PSG Audio Test or Why We Only Need Vera.

View File

As has been pointed out recently there is tooling for the X16, especially in terms of trackers.

There have been a few great examples of music on the forums, either playing a Amiga\C64 mod, or via a X16 tracker. And these are great.

That said, I did think maybe the community was missing a trick. If the goal is to make music for the X16 do we need to be able to run the tracker on it? Doesn't that make writing everything harder? If you have a modern machine, it would be easier and quicker to create a tracker on that. UIs are easy. MIDI keyboard integration is a mere nuget package away. Can hand edit json files if you want. IO is trivial. That's not to say writing a tracker for the X16 is wrong, it's just a different goal.

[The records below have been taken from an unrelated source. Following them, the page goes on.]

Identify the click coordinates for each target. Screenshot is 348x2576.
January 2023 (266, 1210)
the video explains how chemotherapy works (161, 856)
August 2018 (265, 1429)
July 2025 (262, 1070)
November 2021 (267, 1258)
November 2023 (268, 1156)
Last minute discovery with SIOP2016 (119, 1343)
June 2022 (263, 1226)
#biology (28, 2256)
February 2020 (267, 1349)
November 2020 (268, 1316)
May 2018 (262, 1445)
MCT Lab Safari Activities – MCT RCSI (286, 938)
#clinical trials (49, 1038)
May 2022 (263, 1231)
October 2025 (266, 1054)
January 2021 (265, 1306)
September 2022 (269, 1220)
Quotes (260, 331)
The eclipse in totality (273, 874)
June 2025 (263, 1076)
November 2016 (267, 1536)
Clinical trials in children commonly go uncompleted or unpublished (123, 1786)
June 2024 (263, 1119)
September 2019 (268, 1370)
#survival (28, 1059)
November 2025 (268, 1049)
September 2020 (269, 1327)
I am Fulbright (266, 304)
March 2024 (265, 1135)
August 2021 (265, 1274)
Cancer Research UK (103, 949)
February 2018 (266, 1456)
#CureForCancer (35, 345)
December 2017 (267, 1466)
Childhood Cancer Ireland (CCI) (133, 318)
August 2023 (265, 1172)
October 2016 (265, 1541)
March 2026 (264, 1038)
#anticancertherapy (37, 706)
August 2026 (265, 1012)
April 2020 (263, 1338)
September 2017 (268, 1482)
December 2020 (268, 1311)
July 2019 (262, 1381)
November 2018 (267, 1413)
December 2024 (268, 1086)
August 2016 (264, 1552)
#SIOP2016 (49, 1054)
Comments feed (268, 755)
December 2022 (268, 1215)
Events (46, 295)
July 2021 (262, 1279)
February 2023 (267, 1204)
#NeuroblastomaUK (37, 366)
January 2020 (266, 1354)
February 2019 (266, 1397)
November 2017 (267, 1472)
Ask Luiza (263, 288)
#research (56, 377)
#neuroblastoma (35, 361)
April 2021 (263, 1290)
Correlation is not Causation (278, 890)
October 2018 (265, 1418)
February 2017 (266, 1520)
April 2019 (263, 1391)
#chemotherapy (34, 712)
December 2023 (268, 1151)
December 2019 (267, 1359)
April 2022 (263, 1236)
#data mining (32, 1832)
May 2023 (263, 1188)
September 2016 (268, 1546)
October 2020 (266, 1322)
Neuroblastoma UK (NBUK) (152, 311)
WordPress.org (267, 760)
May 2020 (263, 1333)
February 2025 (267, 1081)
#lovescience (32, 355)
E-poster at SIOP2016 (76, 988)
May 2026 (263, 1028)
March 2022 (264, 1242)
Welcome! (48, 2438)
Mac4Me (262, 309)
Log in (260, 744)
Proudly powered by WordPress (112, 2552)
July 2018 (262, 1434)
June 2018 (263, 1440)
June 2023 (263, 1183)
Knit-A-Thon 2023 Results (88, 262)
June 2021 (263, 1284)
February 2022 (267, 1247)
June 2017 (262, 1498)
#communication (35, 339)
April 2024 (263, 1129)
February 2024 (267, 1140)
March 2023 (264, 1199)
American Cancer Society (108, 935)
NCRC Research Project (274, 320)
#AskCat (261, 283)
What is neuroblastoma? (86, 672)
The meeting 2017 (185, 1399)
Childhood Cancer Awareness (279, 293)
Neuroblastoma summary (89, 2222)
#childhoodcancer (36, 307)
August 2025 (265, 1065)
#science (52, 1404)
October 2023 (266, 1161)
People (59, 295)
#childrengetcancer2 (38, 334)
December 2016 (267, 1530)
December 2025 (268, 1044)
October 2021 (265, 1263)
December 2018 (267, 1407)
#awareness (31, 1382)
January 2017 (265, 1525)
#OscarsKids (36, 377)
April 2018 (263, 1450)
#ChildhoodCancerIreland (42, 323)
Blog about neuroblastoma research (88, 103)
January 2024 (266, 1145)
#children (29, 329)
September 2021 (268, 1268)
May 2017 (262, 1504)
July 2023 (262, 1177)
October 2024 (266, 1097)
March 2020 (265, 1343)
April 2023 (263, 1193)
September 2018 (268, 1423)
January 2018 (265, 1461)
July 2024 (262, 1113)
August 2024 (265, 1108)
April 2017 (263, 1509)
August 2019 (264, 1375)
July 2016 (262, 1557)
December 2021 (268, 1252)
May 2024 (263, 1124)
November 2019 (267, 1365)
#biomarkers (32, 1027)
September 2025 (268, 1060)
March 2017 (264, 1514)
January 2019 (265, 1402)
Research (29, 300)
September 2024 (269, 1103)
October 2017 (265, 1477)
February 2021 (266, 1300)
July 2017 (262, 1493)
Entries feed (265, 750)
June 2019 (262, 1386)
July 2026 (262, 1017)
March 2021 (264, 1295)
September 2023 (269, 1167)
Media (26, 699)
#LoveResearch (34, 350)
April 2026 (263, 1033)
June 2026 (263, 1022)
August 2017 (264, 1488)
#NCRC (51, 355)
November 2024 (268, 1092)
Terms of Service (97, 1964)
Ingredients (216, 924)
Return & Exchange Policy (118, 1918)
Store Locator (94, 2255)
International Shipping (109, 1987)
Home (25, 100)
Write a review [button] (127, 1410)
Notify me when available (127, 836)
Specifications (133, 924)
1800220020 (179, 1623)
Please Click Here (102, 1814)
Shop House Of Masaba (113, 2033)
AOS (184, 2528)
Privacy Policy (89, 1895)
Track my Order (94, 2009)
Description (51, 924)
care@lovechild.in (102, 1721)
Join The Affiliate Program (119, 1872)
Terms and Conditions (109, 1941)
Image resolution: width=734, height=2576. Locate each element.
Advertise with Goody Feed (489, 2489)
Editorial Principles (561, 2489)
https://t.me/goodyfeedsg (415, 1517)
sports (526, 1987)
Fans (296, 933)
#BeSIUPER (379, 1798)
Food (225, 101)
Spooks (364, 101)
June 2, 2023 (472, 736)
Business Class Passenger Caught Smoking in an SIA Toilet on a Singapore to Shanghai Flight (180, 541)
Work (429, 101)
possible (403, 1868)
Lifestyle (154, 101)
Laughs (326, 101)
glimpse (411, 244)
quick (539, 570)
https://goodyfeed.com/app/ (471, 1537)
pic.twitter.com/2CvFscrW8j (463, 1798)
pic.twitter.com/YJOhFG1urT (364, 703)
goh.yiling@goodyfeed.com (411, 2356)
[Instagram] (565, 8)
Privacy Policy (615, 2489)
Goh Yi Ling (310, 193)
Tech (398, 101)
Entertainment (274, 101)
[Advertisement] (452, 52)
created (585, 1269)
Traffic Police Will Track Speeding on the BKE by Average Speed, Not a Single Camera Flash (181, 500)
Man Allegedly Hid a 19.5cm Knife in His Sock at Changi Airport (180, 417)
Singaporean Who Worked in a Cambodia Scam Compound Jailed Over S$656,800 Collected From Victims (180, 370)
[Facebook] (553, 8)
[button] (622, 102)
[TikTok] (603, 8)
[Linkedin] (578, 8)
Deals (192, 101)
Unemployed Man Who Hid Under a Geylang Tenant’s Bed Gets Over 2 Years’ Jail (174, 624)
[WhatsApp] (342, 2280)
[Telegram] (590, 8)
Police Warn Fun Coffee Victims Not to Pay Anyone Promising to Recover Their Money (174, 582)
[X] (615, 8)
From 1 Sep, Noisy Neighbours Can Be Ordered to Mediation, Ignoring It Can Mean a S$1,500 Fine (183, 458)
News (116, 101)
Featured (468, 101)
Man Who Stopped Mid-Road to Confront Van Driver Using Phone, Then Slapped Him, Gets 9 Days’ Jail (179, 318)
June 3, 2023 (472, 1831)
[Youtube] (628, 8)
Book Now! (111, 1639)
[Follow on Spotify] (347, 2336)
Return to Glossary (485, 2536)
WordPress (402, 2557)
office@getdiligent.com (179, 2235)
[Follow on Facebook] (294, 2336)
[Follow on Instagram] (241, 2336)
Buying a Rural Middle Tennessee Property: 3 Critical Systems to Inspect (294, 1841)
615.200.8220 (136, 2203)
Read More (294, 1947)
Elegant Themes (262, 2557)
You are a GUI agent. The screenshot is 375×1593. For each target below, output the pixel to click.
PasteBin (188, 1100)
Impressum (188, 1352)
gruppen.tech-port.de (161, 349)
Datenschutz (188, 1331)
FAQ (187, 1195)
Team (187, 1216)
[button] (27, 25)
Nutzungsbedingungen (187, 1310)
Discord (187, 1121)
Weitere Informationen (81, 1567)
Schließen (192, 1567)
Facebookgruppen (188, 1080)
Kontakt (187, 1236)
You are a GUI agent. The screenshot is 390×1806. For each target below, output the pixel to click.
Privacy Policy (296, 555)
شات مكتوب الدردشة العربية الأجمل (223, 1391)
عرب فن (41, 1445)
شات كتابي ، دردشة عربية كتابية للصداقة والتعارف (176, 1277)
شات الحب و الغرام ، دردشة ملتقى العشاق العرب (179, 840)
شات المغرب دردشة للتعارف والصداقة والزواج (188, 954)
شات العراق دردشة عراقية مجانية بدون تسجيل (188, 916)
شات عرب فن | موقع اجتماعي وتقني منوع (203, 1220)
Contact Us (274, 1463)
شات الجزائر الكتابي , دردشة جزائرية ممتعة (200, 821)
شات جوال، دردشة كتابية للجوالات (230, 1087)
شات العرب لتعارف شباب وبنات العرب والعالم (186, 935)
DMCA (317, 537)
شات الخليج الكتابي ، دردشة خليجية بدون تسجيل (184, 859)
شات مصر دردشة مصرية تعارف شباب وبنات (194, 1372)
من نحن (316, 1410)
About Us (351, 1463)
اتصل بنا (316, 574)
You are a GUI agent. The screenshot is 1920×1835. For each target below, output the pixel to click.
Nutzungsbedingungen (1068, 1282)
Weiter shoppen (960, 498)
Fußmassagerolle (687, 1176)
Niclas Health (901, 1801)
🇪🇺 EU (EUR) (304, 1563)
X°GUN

So that's what I did. Apart from the emulation of the X16's PSG which took a while to get going, it wasn't so bad to do -- WPF aside. I've ended up with an application which lets me produce X16 music. It can export an .asm file which can be imported into ca65, making integration into a project really easy with just two calls. It only uses single digit worth of cpu lines and 32 bytes in the ZP, so is pretty lean. That said, it does not yet support PCM audio not commands.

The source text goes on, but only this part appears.